Patients who received steroids with RFA compared to RFA alone did not differ significantly in percent improvement in pain and duration of relief.

Keywords: radiofrequency ablation, steroid injection, knee pain, lumbar back pain

Introduction

Radiofrequency ablation (RFA) has been proven to be an effective option for patients with chronic low back pain. In 1994, North et al. conducted the first study of radiofrequency denervation in patients who reported at least a 50% pain reduction following diagnostic medial branch posterior primary ramus blocks. Among the 42 patients in the study, 45% reported at least 50% relief of pain for their long-term follow up.1 Several years later, Dreyfuss et al. selected a group of 15 patients who responded well to diagnostic medial branch blocks of the zygapophysial joints. These patients subsequently underwent lumbar medial branch neurotomy. At the 12-month follow up, 60% of participants continued to have at least 90% of pain relief and 87% of participants had at least 60% pain relief.2 These studies, among many others, established the efficacy and safety of RFA as a treatment modality for chronic pain.

Often pursued as a modality for those who have failed more conservative therapies, RFA is a relatively safe procedure with few side effects. Common complaints with RFA and other similar procedures are localized pain, tenderness, or soreness over the needle insertion area. This transient discomfort has been postulated to be related to the thermal lesion around the target site and trauma from electrode insertion that results in a local inflammatory response.3

Pro-inflammatory cytokines released because of injury promote and intensify the process of nociception.4 This observation has led to our practice of administering steroids to inhibit or decrease the effect of pro-inflammatory cytokines on the body. Studies of pentoxifylline and its inhibitory effect on the development of hyperalgesia in rats have shown enhanced IL-10 levels which promote anti-inflammatory responses and decreased the production of pro-inflammatory cytokines including TNF-alpha, IL-1beta, IL-6, and NF-kappaB.5 The anti-hyperalgesic effects of pentoxifylline have been attributed to the modulation of these pro-inflammatory cytokine levels. Wordliczek et al. noted the effect of administering pentoxifylline prior to any type of injury in animals and patients. In these experimental and clinical studies, the steroid was associated with a decrease in TNF-alpha levels in animals and demonstrated an inhibition of pain-related behavior. Similarly, patients who received pentoxifylline intravenously prior to elective cholecystectomy ultimately had lower doses of opioid consumption compared to their control counterparts.4

These studies, among others, have led to the practice of routine usage of steroids in pain procedures in hopes of producing better outcomes. While the benefits of steroids in minimizing the development of hyperalgesia are known within the pain community, there is insufficient evidence about the long-term outcomes of their use. In this review, we analyzed studies on the concurrent use of steroids with radiofrequency ablation. Dobrogowski et al. noted a short-term benefit of using pentoxifylline or methylprednisolone immediately following RFA, however there did not appear to be any long-term benefits. This paper examines the same question with a significantly greater number of cases.

Methods

Following IRB exemption, a retrospective chart review examined the data of patients who received RFA of the spine, knee joint, and sacroiliac joint between June 2014 and June 2018. Demographic data, pre-procedure pain scores, post-procedure pain scores, percent improvement (a composite outcome of improvement in pain and function), duration of improvement, and whether the patient received steroids during the RFA procedure were recorded.

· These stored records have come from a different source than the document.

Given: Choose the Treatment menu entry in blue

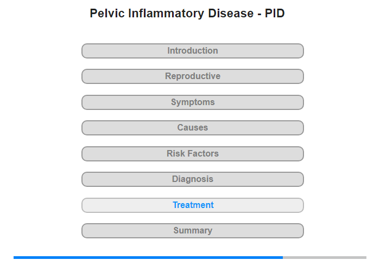Looking at the screenshot, I should point(193,205).
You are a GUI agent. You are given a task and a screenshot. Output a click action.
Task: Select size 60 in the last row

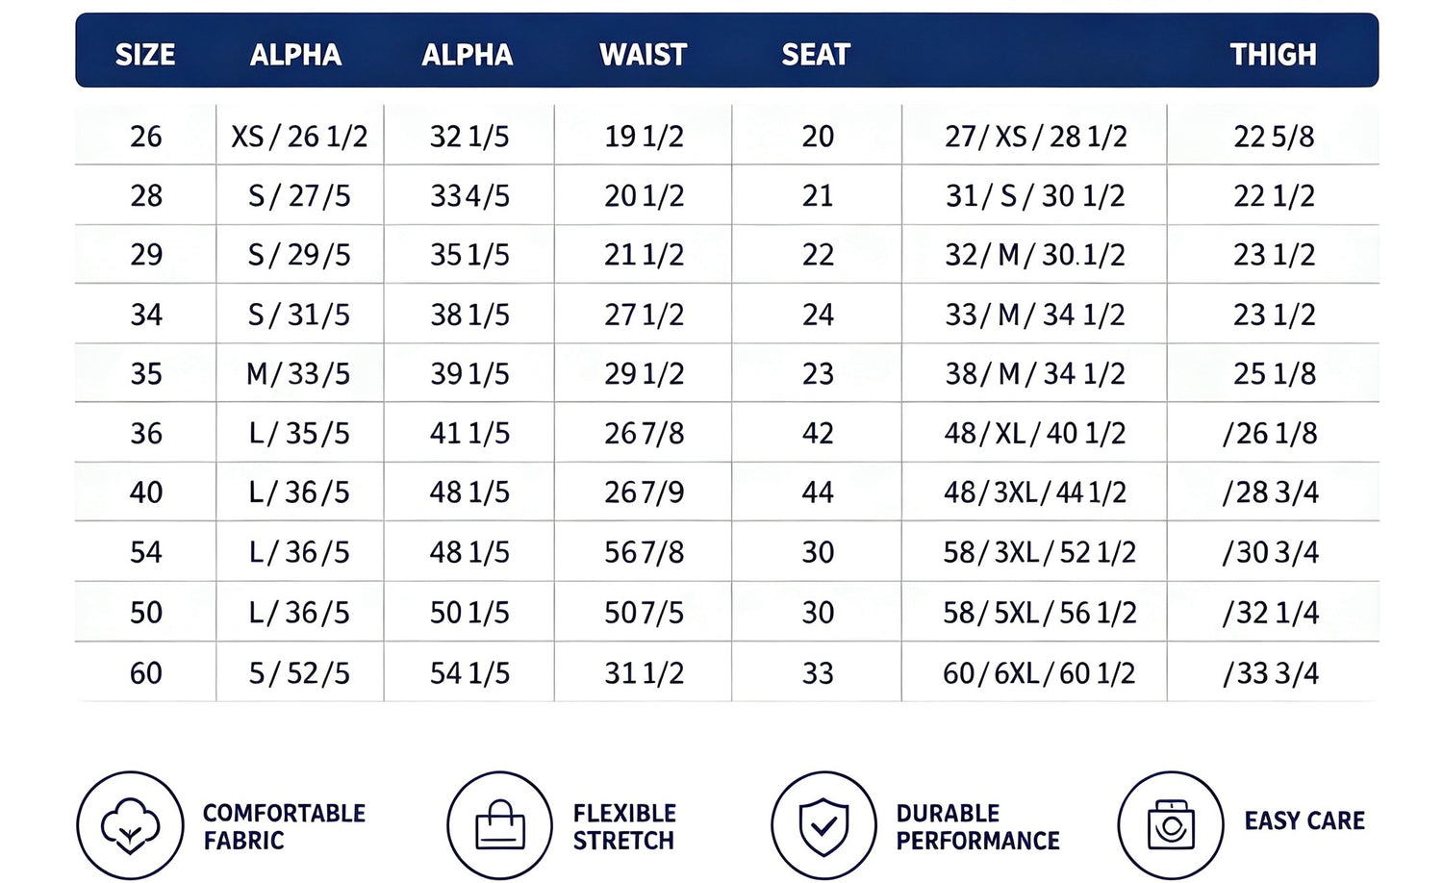click(x=146, y=673)
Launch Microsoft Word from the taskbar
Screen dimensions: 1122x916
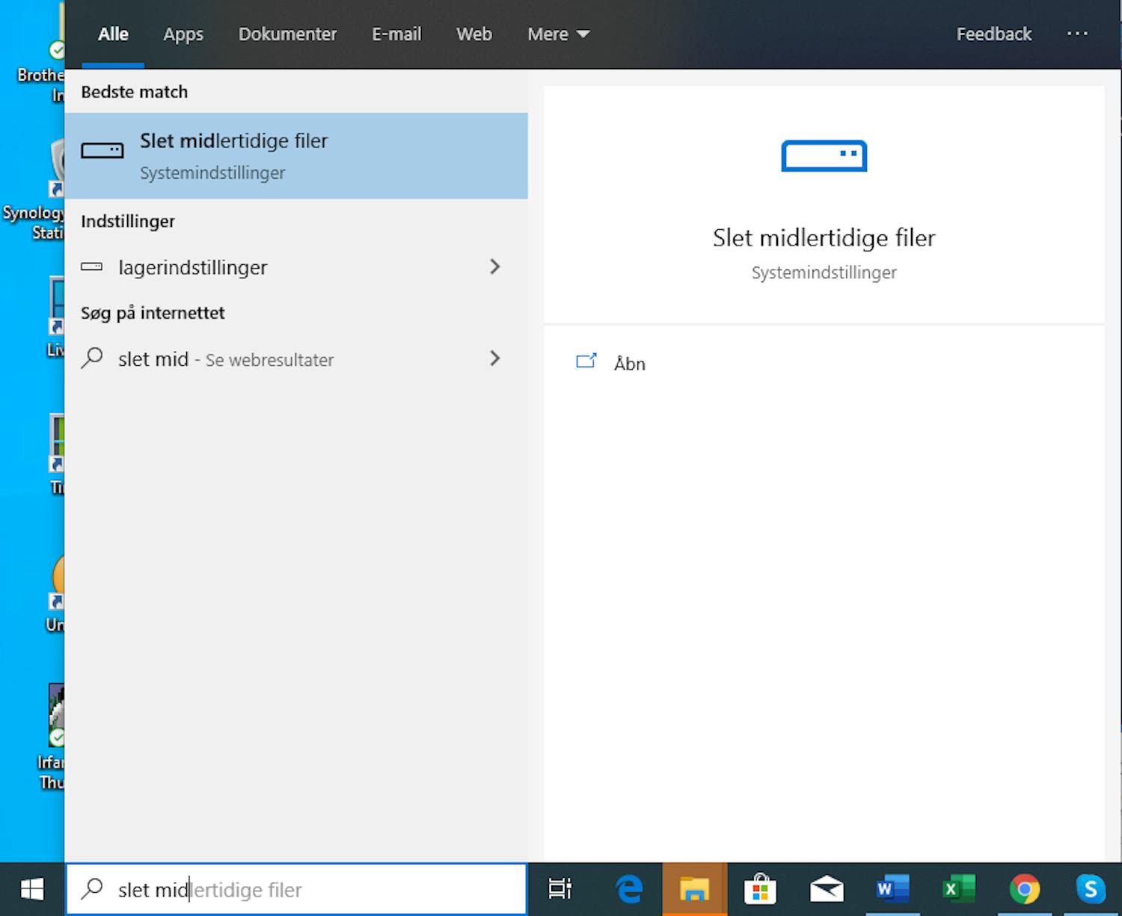click(x=891, y=889)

Data was collected from the electronic medical record and was then entered into an excel sheet. Statistical analysis was performed using SPSS version 22 (IBM). An analysis was performed to determine whether the true means of the pre- and post-procedure pain scores, percent improvements, and duration of relief differed significantly between patients receiving steroids with their procedure and those who did not.

Results

This study included 239 patients. The majority of patients (n = 191) received steroids with their RFA. These patients experienced an average improvement of 48.48% relief for an average of 137.52 days. Those not receiving steroids with RFA (n = 48), had an average improvement of 46.36% for an average of 126.10 days. There was no statistically significant difference between both groups regarding age, sex and site of RFA performed. Statistical analysis revealed that there was no significant difference between those receiving steroids and those that did not in the areas of percent improvement (p = 0.71) and duration of relief (p = 0.67).

Discussion

This study made use of readily available data to answer a question that has been assumed to be answered but in reality, hasn’t been studied in great detail. Steroids are given during an RFA procedure to reduce the amount of inflammation present at the site of the procedure. Inflammation has been observed in nerves at the site of RFA with the levels of many pro-inflammatory cytokines being elevated in and around these nerves.6 It is this fact that has predicated the use of steroids in RFA in the eyes of many without further study of the actual effects of the drugs. Many advocate for the use of corticosteroids during the procedure to reduce the immediate flare of pain associated with RFA.7 In this regard, there is a study demonstrating the effects of corticosteroids in this capacity, but this same study has also shown steroids with RFA to have no long-term effects on outcomes.3

The study presented here examines this same question. The medical records of all patients undergoing RFA at a major academic medical center in the US were analyzed. Of those, it was found that 239 patients were successful in getting RFA with191 receiving steroids and the other 48 did not (Table 1). When the clinical outcomes of these two patient groups were compared, the results were clear. The steroid group did not significantly differ from the non-steroid group in any long-term outcome collected.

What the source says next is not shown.